Global Engagement Center: Kremlin exploits primal fears to push disinformation
In the latest issue of the Global Engagement Center Dispatch (GEC), it is highlighted how disinformation can be spread by “[shaping] it around what people fear most.” Citing the research of social scientist Dan Gardner, the GEC points out that there are 18 prominent “fears” that press our “risk perception button” and make us vulnerable to disinformation campaigns. These include fear of catastrophic potential or children being harmed.
These fear tactics have been used by the Kremlin to spread disinformation about the US and its allies.
According to the GEC, in July 2014, Russian state media broadcasted a horrifying false story about a toddler crucified in Slovyansk by Ukrainian officials and the child’s mother tied to a tank and dragged around the city’s Lenin Square.
The story was debunked as fake news by reporters. A Russian reporter sent to Slovyansk tweeted that no one he spoke within the city heard about the alleged brutality. The BBC reported that there was no Lenin Square in Slovyansk.
Another “fear” that the Kremlin has used to propagate misinformation is about biological weapons. The GEC notes that the Kremlin has falsely claimed that the US’s Cooperative Threat Reduction laboratories (CTR) are biological warfare facilities. The fear is easy to play on because US efforts to reduce biological and other threats have expanded.
However, this claim is false.
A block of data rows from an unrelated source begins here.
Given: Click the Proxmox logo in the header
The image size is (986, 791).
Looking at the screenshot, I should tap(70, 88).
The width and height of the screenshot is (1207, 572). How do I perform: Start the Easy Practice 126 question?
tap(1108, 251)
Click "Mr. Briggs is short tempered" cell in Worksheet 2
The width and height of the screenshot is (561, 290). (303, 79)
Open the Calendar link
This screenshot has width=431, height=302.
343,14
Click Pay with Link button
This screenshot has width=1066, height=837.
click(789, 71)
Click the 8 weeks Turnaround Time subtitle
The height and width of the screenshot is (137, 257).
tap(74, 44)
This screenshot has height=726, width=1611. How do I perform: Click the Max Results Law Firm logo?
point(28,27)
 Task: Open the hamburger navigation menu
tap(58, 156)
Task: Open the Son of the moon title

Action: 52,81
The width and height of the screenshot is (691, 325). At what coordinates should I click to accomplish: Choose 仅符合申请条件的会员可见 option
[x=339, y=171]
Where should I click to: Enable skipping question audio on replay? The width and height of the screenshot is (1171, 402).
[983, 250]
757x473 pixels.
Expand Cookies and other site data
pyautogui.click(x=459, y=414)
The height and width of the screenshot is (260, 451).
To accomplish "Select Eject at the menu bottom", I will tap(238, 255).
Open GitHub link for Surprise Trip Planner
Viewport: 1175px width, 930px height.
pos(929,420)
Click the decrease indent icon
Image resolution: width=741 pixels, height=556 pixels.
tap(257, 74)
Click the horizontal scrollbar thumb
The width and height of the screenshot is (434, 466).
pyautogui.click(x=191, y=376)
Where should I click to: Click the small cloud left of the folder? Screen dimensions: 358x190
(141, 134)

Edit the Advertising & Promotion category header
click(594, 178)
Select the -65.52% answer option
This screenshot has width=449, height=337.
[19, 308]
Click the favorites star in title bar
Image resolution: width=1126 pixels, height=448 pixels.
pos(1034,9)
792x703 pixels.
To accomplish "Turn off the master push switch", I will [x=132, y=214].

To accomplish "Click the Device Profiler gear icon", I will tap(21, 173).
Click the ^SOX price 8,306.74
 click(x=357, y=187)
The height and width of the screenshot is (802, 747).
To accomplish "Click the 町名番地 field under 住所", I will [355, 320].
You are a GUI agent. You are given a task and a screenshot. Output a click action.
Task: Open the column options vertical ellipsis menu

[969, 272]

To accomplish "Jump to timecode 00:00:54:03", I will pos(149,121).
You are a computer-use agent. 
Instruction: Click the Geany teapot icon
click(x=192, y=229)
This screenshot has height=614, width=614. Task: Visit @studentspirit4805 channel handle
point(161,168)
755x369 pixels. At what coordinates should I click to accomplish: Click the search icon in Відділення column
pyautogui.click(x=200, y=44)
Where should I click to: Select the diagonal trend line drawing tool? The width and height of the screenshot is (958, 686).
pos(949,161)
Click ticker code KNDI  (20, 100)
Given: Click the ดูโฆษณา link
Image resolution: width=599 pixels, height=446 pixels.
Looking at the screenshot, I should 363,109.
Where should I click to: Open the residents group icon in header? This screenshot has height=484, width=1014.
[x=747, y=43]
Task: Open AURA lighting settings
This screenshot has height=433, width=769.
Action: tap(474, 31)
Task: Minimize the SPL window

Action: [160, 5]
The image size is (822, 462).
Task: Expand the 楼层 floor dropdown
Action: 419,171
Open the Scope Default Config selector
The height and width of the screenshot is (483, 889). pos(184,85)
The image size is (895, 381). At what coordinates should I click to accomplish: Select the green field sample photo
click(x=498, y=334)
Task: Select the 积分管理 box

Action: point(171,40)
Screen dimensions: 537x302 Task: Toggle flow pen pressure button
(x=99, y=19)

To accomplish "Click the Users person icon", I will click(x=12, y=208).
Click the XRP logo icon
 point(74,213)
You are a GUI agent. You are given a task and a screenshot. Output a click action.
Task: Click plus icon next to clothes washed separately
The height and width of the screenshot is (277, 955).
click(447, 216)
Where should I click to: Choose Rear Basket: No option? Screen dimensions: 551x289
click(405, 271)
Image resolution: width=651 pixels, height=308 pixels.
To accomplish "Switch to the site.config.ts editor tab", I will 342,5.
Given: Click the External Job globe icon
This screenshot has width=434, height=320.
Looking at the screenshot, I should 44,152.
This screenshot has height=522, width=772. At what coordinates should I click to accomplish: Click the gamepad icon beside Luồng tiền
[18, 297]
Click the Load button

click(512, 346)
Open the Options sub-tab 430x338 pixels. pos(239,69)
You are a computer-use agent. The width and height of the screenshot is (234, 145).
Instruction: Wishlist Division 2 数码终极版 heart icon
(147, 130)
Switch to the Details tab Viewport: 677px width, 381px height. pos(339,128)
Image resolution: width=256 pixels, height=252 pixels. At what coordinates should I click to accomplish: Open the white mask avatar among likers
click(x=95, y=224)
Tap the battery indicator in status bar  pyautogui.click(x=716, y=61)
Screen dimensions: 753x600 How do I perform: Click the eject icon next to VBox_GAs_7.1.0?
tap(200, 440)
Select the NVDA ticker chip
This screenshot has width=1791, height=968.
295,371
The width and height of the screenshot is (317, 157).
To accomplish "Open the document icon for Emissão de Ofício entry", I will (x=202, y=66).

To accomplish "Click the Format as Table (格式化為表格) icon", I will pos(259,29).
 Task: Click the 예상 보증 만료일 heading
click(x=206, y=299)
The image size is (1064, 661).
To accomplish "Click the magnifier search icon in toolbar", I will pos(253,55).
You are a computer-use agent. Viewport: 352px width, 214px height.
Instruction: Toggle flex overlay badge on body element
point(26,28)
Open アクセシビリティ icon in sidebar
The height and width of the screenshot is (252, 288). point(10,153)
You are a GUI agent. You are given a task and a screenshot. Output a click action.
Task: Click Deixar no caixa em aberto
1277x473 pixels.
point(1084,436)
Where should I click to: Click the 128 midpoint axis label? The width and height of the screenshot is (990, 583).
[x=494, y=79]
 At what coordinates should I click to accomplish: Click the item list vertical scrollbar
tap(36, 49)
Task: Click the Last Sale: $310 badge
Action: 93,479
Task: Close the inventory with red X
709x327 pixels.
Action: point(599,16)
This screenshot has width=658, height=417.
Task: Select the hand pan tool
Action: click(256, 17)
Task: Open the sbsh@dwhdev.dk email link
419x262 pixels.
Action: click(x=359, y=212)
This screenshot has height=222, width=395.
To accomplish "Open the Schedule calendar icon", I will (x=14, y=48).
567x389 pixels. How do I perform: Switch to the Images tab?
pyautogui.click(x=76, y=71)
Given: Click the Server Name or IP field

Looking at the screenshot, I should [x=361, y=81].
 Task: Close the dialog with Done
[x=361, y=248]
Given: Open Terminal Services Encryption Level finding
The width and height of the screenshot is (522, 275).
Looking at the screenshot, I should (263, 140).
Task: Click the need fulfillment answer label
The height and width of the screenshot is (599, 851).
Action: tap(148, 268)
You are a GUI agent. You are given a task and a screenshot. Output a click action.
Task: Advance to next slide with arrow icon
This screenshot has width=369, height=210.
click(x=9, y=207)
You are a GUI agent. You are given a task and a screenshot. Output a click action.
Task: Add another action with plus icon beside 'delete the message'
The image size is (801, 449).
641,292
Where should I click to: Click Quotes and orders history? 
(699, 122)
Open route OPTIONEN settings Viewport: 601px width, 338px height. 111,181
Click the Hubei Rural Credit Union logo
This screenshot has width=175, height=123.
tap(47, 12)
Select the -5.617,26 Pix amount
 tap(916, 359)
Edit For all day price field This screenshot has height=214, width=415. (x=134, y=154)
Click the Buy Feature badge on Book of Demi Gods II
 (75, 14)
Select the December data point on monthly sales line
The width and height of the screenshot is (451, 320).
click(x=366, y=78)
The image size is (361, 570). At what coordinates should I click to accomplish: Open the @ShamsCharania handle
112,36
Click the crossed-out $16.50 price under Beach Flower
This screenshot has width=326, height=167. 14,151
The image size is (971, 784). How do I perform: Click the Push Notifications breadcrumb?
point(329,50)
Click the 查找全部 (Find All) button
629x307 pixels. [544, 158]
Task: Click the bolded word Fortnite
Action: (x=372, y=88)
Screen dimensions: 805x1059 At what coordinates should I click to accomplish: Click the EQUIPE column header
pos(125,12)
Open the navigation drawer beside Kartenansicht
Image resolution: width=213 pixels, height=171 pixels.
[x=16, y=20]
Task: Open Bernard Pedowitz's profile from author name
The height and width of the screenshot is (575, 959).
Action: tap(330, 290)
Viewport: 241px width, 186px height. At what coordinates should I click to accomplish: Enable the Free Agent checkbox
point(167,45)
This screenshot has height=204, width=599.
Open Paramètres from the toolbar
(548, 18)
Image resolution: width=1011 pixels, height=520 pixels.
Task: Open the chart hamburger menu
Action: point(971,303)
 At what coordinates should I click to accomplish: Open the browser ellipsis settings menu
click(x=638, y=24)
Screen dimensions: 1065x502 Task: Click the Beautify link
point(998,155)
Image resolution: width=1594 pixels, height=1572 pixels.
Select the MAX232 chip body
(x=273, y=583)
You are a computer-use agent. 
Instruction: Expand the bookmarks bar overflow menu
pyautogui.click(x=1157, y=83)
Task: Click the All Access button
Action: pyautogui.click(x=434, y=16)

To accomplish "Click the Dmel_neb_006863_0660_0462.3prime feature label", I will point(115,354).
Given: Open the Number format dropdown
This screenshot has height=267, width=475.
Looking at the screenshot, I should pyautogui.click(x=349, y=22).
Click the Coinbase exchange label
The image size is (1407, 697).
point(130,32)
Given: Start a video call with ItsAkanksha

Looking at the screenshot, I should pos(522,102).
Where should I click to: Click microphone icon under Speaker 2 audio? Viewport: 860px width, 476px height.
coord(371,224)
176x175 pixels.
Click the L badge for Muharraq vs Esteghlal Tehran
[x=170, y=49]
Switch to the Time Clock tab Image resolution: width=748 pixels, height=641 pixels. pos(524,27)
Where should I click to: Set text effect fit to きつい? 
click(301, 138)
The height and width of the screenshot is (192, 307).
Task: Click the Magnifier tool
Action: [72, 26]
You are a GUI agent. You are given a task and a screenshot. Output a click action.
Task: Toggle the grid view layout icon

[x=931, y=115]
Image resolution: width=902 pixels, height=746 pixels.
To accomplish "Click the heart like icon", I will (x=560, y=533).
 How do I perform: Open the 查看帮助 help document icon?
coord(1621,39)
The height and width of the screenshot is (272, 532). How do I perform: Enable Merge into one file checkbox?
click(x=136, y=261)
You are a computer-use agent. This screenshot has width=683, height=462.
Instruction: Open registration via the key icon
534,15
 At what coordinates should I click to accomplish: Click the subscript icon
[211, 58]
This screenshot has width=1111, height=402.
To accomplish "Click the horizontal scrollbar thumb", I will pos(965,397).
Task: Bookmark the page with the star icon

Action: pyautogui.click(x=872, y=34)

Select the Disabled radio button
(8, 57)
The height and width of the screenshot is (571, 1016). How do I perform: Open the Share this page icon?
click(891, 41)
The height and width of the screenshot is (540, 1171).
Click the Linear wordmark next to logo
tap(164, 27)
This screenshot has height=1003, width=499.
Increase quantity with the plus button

The US renounced offensive biological weapons in 1969 under President Richard Nixon, who noted in his speech that biological warfare could “profoundly affect the health of future generations.”
In fact, the CTR and the American Defense Threat Reduction Agency (DTRA) have among other things, helped destroy chemical weapons in Syria and Libya, develop a vaccine against Ebola and perform COVID-19 tests in Georgia to help prevent the spread of the virus.